Is there a noticeable difference of uncertainties?  e.g. absorbance reading with ~5% RSD.  Where is the tipping point?

[Illuminatus]

In general, if you are analyzing concentration by standard addition/subtraction the uncertainty or error is dependent on the relationship between your analyte and what you are adding.

In standard addition you add more of your analyte, and the uncertainty with the measured change in absorbance is due to solvation of that extra analyte (if you define your tipping point as the point where error increases a lot, it would be at suspected high initial concentrations of analyte where you risk incomplete dissolution of your added analyte). Make sure you achieve thermodynamic equilibrium in your addition of more analyte, as it is generally agreed upon that initial dissolution concentration readings give slightly higher readings than is expected based on a compounds longer-term solubility due to kinetic effects competing with thermodynamic equilibrium.

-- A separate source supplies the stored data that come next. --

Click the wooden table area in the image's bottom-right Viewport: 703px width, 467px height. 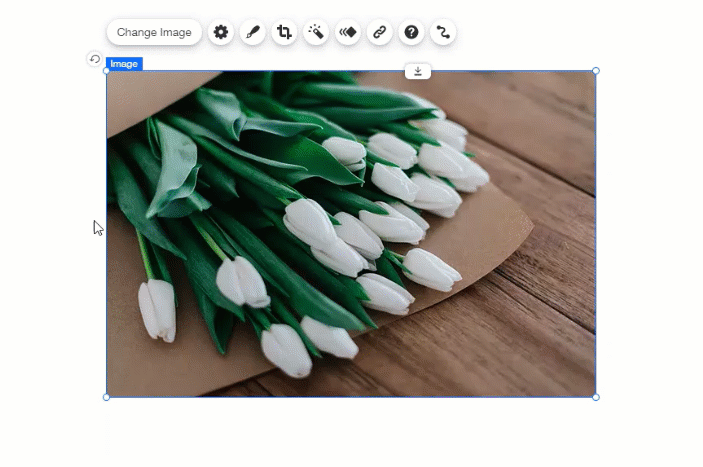click(540, 350)
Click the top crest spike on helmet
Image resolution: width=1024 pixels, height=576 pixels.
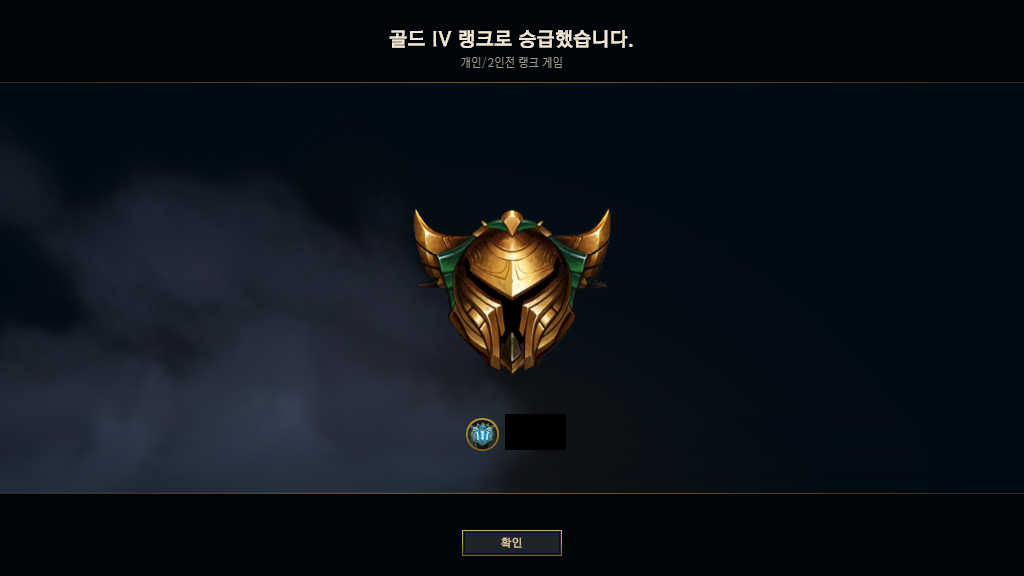pyautogui.click(x=512, y=222)
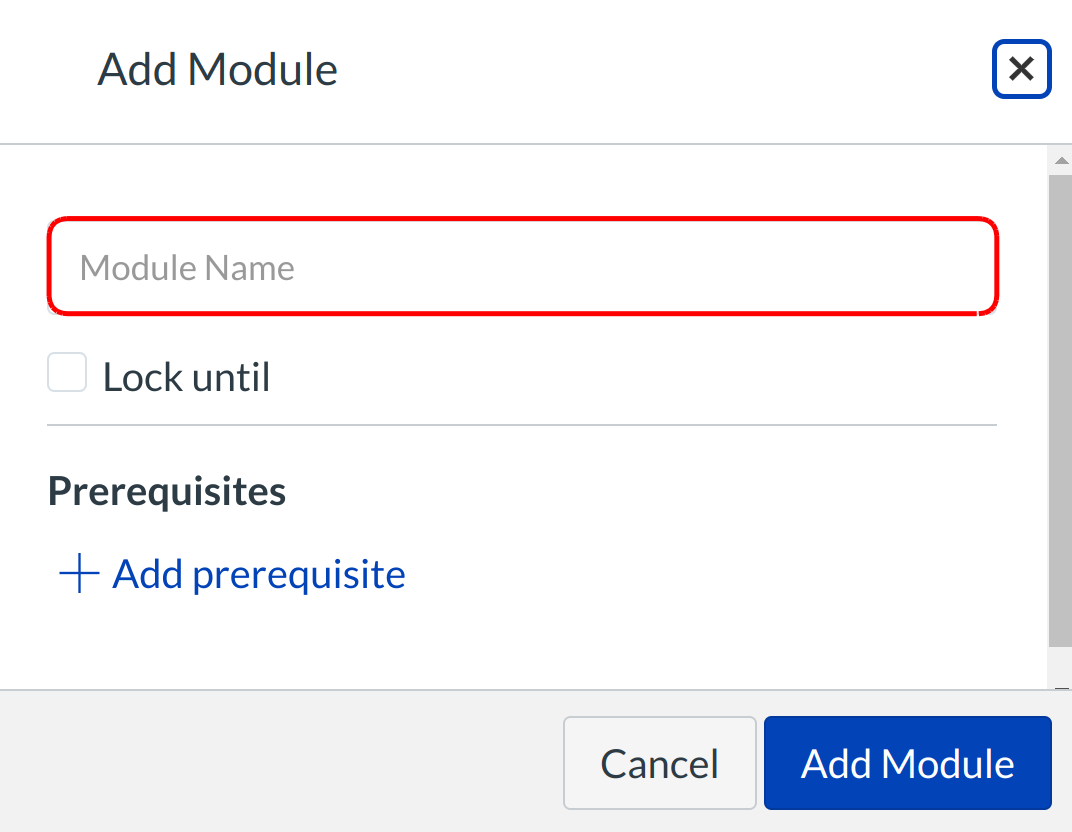Image resolution: width=1072 pixels, height=832 pixels.
Task: Click the divider line below Lock until
Action: pos(522,425)
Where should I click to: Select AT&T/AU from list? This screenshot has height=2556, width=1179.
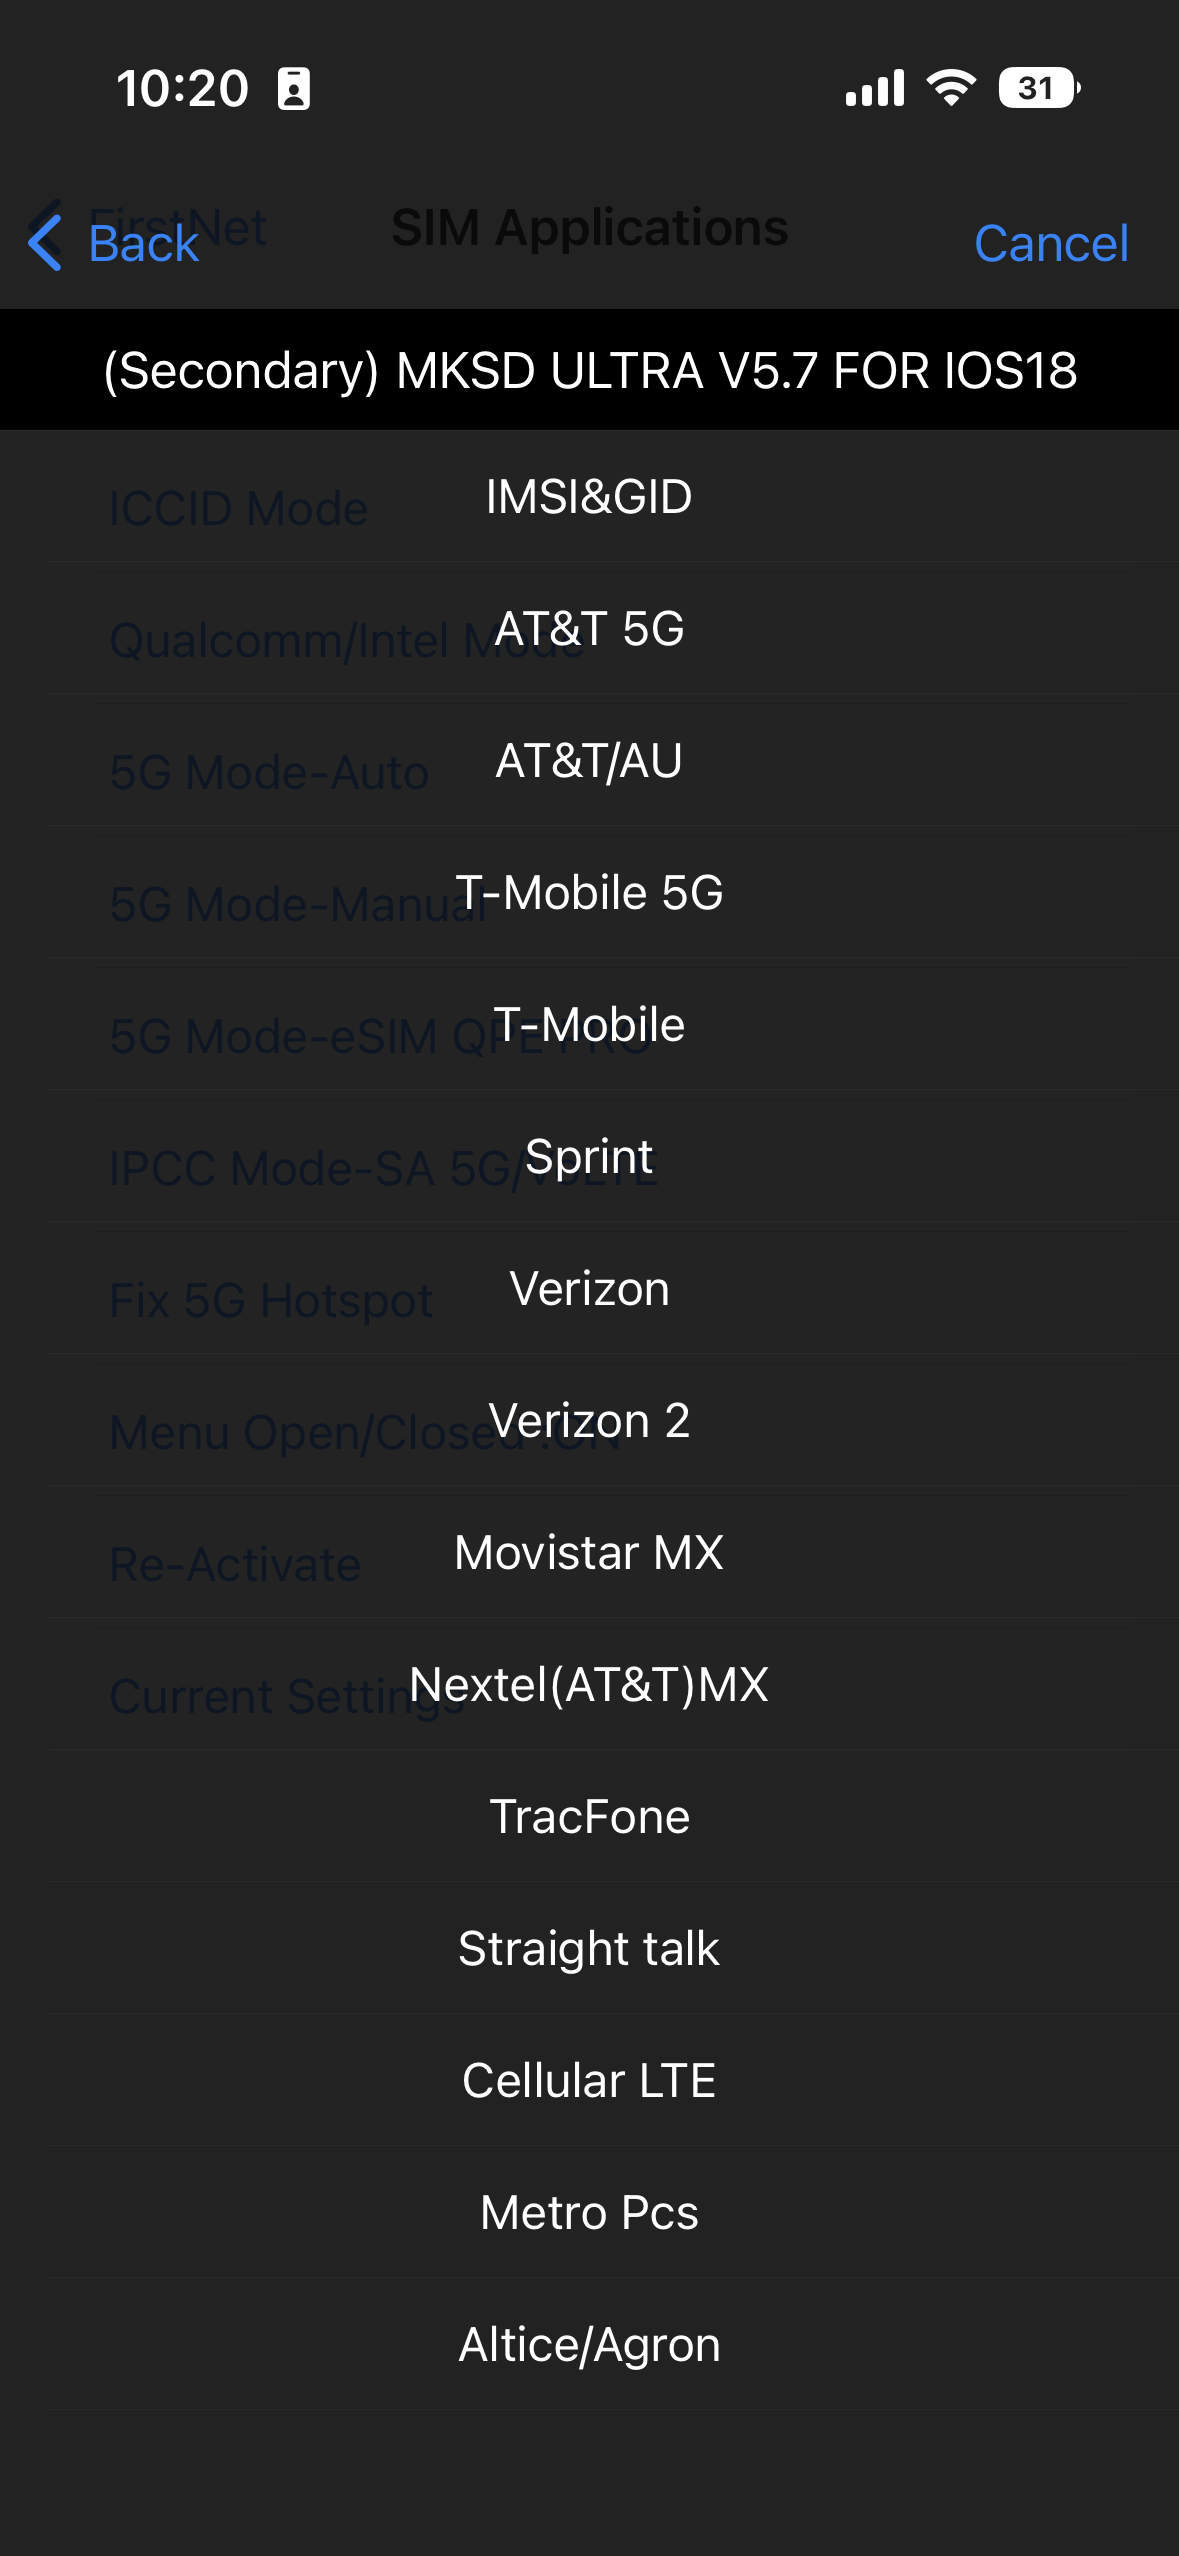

In standard subtraction you add a precipitating or complexing agent to decrease the concentration of your analyte, and the uncertainty is associated mainly with a chemical equilibrium of the precipitation or complexing (this is assuming that you're able to filter out or spectroscopically separate the complex/precipitate from your analyte). The tipping point by my prior definition would in this case be the area where you have a suspected very low concentration of analyte, as you may end up adding more complexing/precipitating agent than needed.

Both of these methods are considered more accurate than measuring concentration directly, but I would think that standard subtraction would have a greater uncertainty in addition to its being already difficult to calculate. In my experience, you deal with smaller unknown concentrations of analyte more often than very high concentrations in an analytical lab, so I would stick to standard addition.